Este miércoles en El secreto de Puente Viejo… Elsa expresa ante don Anselmo su deseo de quedarse en Puente Viejo contra viento y marea, aunque sea debajo del puente hasta que demuestre… ¿qué?. Mientras, en el pueblo, nadie saca ya la cara por ella, ni siquiera Issac. Hasta Marcela arremete contra Elsa cuando visita a Antolina, para placer de ésta, que finalmente tiene un encontronazo con Consuelo por malmeter contra su antigua señorita.

Melitón acude en socorro de Elsa con provisiones que los habitantes de Puente Viejo le han dado para ella: a pesar de todo, les duele que la chica esté pasando por tanto penar. Elsa sigue bajo el puente cuando recibe una visita inesperada. Fe viene para llevársela con ella. Fernando defiende sus gestiones y su inocencia, no ha sido él sino los soldados de Pérez de Ayala. Deja a Raimundo y María hablar con tranquilidad y éste no cree en nada de lo que ha explicado: parecen desvaríos propios de un enfermo mental.

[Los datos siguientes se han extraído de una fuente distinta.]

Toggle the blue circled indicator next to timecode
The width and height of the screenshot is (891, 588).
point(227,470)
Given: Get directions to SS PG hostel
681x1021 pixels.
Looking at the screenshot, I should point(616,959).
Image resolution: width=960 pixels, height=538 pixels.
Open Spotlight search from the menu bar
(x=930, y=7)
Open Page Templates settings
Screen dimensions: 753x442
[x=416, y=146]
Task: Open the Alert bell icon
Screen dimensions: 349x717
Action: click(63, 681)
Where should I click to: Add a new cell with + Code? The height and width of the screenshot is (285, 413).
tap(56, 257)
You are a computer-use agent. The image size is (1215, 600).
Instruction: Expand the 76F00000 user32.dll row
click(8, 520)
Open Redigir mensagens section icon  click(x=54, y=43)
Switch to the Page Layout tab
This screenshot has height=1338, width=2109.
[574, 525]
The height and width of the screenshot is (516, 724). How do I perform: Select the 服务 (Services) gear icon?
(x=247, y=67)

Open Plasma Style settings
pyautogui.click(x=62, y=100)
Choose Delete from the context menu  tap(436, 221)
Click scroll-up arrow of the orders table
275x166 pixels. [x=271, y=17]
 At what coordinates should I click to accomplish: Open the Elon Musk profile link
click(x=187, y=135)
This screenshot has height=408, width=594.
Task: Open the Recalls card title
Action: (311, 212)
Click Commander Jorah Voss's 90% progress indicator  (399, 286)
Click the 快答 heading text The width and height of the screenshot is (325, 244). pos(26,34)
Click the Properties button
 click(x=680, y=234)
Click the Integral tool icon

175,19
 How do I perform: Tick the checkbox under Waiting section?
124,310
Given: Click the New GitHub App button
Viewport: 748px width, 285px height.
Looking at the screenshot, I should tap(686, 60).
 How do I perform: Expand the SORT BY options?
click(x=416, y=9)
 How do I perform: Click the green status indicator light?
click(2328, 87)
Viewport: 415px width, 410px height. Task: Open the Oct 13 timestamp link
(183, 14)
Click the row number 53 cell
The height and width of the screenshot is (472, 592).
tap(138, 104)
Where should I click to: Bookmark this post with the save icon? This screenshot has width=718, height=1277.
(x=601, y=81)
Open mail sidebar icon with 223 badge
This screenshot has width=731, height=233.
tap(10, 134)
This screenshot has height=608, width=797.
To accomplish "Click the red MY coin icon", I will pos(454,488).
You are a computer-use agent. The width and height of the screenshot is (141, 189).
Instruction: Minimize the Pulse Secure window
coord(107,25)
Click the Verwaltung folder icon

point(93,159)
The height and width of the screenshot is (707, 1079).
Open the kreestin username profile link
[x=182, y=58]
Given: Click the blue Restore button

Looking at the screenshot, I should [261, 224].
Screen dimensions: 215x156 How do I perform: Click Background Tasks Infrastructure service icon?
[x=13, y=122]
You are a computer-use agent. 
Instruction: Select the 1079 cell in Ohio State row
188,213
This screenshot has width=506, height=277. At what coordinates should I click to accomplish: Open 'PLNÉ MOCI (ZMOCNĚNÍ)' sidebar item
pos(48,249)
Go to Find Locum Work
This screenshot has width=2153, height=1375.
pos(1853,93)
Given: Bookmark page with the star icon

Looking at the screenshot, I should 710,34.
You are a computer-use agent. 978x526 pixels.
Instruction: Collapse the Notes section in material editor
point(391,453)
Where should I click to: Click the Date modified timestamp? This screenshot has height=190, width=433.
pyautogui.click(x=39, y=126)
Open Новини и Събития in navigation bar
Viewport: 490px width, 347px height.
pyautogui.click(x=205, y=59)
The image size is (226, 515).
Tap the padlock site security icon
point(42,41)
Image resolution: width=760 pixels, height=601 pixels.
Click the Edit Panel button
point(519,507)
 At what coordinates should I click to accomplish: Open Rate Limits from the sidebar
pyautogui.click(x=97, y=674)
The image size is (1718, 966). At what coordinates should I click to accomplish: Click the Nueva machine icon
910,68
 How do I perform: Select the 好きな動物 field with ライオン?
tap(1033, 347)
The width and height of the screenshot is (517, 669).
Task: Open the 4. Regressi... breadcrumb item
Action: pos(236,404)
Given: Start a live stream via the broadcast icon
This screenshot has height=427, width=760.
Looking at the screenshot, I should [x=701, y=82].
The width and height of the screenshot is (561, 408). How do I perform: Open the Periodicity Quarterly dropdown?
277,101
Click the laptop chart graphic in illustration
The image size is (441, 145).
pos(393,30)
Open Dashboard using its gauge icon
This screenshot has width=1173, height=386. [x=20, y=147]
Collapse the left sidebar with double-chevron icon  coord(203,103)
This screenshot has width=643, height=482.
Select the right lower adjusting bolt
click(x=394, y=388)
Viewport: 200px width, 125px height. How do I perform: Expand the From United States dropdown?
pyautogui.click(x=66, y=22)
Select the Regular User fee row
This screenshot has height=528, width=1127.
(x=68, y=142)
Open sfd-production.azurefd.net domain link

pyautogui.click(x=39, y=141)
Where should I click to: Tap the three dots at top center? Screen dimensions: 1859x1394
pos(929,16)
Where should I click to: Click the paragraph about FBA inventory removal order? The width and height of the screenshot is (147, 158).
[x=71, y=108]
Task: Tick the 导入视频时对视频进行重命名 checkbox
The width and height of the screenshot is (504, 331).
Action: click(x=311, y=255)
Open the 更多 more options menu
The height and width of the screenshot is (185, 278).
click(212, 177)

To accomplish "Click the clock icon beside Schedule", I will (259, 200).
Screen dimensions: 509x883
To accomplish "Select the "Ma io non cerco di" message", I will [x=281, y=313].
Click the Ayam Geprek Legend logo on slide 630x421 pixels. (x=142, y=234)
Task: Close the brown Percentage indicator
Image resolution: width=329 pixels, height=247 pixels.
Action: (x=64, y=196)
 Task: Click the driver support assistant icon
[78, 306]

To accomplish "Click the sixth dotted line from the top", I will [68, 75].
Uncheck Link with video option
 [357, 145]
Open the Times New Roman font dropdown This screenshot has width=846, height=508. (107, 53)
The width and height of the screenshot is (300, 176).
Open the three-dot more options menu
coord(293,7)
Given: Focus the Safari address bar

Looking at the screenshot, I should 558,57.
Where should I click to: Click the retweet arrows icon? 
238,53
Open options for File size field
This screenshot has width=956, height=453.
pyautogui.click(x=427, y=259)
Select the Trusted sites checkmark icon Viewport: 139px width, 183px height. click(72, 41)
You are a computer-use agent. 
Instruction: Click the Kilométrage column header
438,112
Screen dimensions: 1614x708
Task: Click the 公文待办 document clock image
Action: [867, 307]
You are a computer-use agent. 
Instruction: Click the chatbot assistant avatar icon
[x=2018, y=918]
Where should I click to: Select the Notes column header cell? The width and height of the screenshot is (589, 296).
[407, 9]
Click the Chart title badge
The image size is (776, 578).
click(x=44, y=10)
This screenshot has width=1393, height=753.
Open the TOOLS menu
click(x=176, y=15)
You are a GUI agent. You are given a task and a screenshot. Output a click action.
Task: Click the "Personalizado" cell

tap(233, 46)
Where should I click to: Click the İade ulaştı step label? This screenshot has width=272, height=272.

Fernando ordena a Prudencio vigilar a Raimundo día y noche, quiere saber de todos los movimientos extraños que dé, pues sabe que no se fía de él. Fernando habla claro con Raimundo y María: quiere plenos poderes para vender propiedades y pagar el rescate. María se muestra de su parte. Adela explica a Irene y Julieta que siente ataques de pánico a morir que tiene que superar como puede. Irene habla con Anacleto por teléfono y este se atreve a darle indicaciones para mejorar “su” trabajo… algo que quema profundamente a la periodista.